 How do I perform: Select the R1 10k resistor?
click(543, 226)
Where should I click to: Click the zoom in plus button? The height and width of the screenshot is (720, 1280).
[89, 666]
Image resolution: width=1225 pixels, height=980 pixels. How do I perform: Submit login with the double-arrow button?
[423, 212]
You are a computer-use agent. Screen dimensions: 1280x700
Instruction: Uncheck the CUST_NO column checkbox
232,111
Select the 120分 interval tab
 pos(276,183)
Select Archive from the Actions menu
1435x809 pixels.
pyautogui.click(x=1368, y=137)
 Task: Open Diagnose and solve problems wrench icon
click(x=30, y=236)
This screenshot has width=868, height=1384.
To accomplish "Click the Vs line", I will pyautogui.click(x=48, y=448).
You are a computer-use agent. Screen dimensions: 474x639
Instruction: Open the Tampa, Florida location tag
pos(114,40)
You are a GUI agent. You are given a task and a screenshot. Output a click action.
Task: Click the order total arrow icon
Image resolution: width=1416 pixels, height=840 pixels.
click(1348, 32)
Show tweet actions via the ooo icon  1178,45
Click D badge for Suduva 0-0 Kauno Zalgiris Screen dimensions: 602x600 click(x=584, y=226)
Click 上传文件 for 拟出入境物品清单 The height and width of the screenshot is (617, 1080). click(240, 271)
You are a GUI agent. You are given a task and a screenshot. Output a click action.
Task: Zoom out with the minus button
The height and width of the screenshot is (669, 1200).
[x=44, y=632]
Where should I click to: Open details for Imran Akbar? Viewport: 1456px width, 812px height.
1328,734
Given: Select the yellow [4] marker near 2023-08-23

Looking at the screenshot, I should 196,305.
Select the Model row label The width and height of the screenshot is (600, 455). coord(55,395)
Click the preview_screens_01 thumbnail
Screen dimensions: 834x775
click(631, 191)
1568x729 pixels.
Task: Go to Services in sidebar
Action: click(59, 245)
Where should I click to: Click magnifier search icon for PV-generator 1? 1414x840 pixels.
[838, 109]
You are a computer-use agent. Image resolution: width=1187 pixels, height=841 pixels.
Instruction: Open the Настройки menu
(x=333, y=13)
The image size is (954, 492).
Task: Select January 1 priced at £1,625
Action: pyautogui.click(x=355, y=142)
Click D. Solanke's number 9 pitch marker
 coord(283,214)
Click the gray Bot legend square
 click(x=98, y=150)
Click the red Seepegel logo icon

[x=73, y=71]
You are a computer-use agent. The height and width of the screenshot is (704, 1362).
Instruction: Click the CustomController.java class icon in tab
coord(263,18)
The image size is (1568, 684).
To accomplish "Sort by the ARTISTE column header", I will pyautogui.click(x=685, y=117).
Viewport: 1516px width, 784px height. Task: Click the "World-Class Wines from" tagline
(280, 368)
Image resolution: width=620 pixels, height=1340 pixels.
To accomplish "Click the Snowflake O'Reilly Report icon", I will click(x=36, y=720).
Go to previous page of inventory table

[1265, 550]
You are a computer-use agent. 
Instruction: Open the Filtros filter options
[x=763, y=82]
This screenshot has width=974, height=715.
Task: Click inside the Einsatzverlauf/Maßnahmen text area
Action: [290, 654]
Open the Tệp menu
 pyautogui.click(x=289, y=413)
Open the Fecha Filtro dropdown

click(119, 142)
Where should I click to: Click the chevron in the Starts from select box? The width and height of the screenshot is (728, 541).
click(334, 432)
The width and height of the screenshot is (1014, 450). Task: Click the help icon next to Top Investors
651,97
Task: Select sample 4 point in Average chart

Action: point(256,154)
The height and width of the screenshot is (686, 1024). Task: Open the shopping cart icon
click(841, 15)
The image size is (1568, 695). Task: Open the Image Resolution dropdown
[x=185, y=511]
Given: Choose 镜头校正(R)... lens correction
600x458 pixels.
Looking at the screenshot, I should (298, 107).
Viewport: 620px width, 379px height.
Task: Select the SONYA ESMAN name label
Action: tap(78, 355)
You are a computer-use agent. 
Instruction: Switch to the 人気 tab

────

PROBLEM STATEMENT :: What is needed is an exact transcription of every entry above.

ANSWER BOX ::
 How do I perform: Select the R1 10k resistor?
click(543, 226)
Where should I click to: Click the zoom in plus button? The height and width of the screenshot is (720, 1280).
[89, 666]
Image resolution: width=1225 pixels, height=980 pixels. How do I perform: Submit login with the double-arrow button?
[423, 212]
You are a computer-use agent. Screen dimensions: 1280x700
Instruction: Uncheck the CUST_NO column checkbox
232,111
Select the 120分 interval tab
 pos(276,183)
Select Archive from the Actions menu
1435x809 pixels.
pyautogui.click(x=1368, y=137)
 Task: Open Diagnose and solve problems wrench icon
click(x=30, y=236)
This screenshot has width=868, height=1384.
To accomplish "Click the Vs line", I will pyautogui.click(x=48, y=448).
You are a computer-use agent. Screen dimensions: 474x639
Instruction: Open the Tampa, Florida location tag
pos(114,40)
You are a GUI agent. You are given a task and a screenshot. Output a click action.
Task: Click the order total arrow icon
Image resolution: width=1416 pixels, height=840 pixels.
click(1348, 32)
Show tweet actions via the ooo icon  1178,45
Click D badge for Suduva 0-0 Kauno Zalgiris Screen dimensions: 602x600 click(x=584, y=226)
Click 上传文件 for 拟出入境物品清单 The height and width of the screenshot is (617, 1080). click(240, 271)
You are a GUI agent. You are given a task and a screenshot. Output a click action.
Task: Zoom out with the minus button
The height and width of the screenshot is (669, 1200).
[x=44, y=632]
Where should I click to: Open details for Imran Akbar? Viewport: 1456px width, 812px height.
1328,734
Given: Select the yellow [4] marker near 2023-08-23

Looking at the screenshot, I should 196,305.
Select the Model row label The width and height of the screenshot is (600, 455). coord(55,395)
Click the preview_screens_01 thumbnail
Screen dimensions: 834x775
click(631, 191)
1568x729 pixels.
Task: Go to Services in sidebar
Action: click(59, 245)
Where should I click to: Click magnifier search icon for PV-generator 1? 1414x840 pixels.
[838, 109]
You are a computer-use agent. Image resolution: width=1187 pixels, height=841 pixels.
Instruction: Open the Настройки menu
(x=333, y=13)
The image size is (954, 492).
Task: Select January 1 priced at £1,625
Action: pyautogui.click(x=355, y=142)
Click D. Solanke's number 9 pitch marker
 coord(283,214)
Click the gray Bot legend square
 click(x=98, y=150)
Click the red Seepegel logo icon

[x=73, y=71]
You are a computer-use agent. The height and width of the screenshot is (704, 1362).
Instruction: Click the CustomController.java class icon in tab
coord(263,18)
The image size is (1568, 684).
To accomplish "Sort by the ARTISTE column header", I will pyautogui.click(x=685, y=117).
Viewport: 1516px width, 784px height. Task: Click the "World-Class Wines from" tagline
(280, 368)
Image resolution: width=620 pixels, height=1340 pixels.
To accomplish "Click the Snowflake O'Reilly Report icon", I will click(x=36, y=720).
Go to previous page of inventory table

[1265, 550]
You are a computer-use agent. 
Instruction: Open the Filtros filter options
[x=763, y=82]
This screenshot has width=974, height=715.
Task: Click inside the Einsatzverlauf/Maßnahmen text area
Action: [290, 654]
Open the Tệp menu
 pyautogui.click(x=289, y=413)
Open the Fecha Filtro dropdown

click(119, 142)
Where should I click to: Click the chevron in the Starts from select box? The width and height of the screenshot is (728, 541).
click(334, 432)
The width and height of the screenshot is (1014, 450). Task: Click the help icon next to Top Investors
651,97
Task: Select sample 4 point in Average chart

Action: point(256,154)
The height and width of the screenshot is (686, 1024). Task: Open the shopping cart icon
click(841, 15)
The image size is (1568, 695). Task: Open the Image Resolution dropdown
[x=185, y=511]
Given: Choose 镜头校正(R)... lens correction
600x458 pixels.
Looking at the screenshot, I should (298, 107).
Viewport: 620px width, 379px height.
Task: Select the SONYA ESMAN name label
Action: tap(78, 355)
You are a computer-use agent. 
Instruction: Switch to the 人気 tab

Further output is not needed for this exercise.